┌────────
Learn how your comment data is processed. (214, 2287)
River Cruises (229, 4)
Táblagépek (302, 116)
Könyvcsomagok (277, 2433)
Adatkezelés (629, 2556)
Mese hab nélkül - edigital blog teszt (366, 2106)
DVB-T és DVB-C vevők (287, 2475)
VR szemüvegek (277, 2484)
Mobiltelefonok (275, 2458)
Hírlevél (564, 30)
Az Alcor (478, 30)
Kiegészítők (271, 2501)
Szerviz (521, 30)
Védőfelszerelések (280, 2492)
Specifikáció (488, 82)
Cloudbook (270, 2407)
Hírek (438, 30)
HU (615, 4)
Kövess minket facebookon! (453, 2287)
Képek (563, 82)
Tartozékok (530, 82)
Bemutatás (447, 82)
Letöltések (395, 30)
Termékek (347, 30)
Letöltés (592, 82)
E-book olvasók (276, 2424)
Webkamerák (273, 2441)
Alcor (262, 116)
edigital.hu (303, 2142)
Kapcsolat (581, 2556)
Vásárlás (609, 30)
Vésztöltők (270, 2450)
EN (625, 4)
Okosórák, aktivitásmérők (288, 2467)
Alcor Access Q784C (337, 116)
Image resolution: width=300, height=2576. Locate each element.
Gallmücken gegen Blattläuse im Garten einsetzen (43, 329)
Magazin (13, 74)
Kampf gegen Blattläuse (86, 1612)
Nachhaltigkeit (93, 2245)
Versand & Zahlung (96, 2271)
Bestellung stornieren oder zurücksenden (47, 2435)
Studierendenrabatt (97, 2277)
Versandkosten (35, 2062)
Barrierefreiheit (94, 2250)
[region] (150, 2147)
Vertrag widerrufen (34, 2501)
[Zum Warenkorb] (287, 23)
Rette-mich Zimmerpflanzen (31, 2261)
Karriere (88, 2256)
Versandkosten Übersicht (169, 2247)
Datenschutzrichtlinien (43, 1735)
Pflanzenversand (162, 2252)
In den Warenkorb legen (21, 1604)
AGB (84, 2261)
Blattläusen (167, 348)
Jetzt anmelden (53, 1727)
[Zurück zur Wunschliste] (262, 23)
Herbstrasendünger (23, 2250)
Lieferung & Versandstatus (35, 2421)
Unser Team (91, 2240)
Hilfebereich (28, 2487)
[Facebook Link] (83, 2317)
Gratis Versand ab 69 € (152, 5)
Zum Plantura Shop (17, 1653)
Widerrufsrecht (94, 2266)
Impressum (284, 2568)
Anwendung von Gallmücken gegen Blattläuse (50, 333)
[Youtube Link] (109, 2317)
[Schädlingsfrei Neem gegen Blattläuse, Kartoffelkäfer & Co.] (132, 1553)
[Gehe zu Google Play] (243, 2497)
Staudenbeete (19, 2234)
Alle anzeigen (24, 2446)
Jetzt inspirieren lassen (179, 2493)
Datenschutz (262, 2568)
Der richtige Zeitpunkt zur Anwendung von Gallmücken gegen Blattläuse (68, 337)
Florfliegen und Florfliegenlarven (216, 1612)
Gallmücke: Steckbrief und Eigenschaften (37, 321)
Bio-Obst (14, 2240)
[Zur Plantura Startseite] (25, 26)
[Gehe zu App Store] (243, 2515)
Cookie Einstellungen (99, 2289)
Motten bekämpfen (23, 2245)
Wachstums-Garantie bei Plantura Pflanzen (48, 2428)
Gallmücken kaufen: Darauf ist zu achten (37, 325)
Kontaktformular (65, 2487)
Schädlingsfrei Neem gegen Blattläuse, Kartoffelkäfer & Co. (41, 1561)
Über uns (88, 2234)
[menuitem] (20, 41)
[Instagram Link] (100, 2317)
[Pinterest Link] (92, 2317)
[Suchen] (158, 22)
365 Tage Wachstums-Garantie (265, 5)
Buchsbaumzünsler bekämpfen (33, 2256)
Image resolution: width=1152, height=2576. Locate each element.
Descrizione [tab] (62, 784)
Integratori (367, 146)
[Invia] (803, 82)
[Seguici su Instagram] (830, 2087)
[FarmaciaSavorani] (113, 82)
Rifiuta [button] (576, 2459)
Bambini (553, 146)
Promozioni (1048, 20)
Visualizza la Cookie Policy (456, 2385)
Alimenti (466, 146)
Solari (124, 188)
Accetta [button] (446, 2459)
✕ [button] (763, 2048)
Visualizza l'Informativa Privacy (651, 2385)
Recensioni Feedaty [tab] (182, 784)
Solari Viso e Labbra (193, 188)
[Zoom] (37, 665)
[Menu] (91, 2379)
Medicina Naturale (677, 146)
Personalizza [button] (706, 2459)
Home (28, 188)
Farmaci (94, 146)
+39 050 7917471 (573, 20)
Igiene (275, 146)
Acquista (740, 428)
└────────
Exercise brief
Check which lines of the entries hold the word "Garantie", then please give only how many there are.

Worked solution
2